Showing @ Traverse Theatre, Edinburgh, Tue 31 Jan only

What makes puppetry valuable? Perhaps it’s the way we can delve further into the darkest boundaries of our existence as puppets can reflect our passions and desires with a certain level of autonomy. Maybe it’s just the design and technical specifications which make them hover somewhere between prop and character. With Invisible Thread’s Plucked however, there is an exploration of the surreal which just doesn’t quite work.

The piece straddles both the mythic and the real, the first half mapping out the troubling relationship of two near-life sized puppets whose children, bizarrely made up of household toys and objects, have a tendency to run away. Abandoned and forlorn, the mother takes to the forest, inhabited by strange creatures who find themselves imprisoned in her dungeon – not a euphemism, just a strange second half of the show.
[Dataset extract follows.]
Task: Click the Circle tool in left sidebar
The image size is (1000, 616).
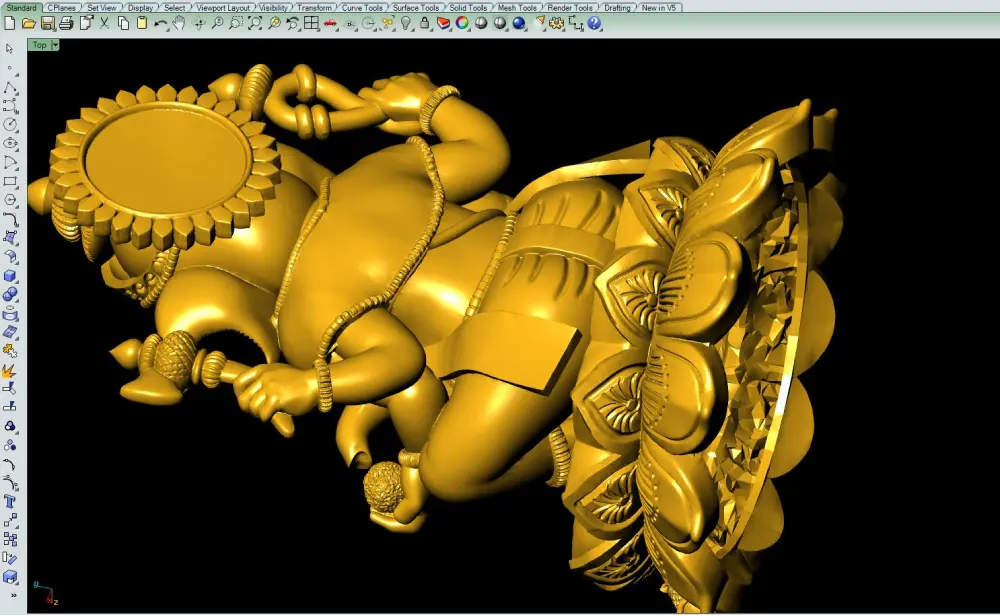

There’s a sense that there is more at work in this show than might first appear. The gentle, music box soundtrack which intervenes throughout the first half seems to complement quite an idyllic lifestyle the couple have set up for themselves. Searching for that white picket fence homeliness, the disruption comes from nowhere, unexplained and uninvited. It’s stepped up in the second half, as for each of the creatures locked in the dungeon the mother seems to slowly morph into a raven – a metaphor for freedom, flight or independence? It’s hard to say. Dark, sketchy animation which is painted onto a screen via a live video feed accompanies an irksome feeling to the whole play – but drifts into the unknown more than the surreal, clutching at meaning and narrative but seeming to miss. Creator Liz Walker is known for exploring the macabre humour at the root of our lives; this production drags us into a blackened world, exposing faint beauty and hidden poetry, however, it’s just too difficult to pluck that overall meaning which seems to elude its audience.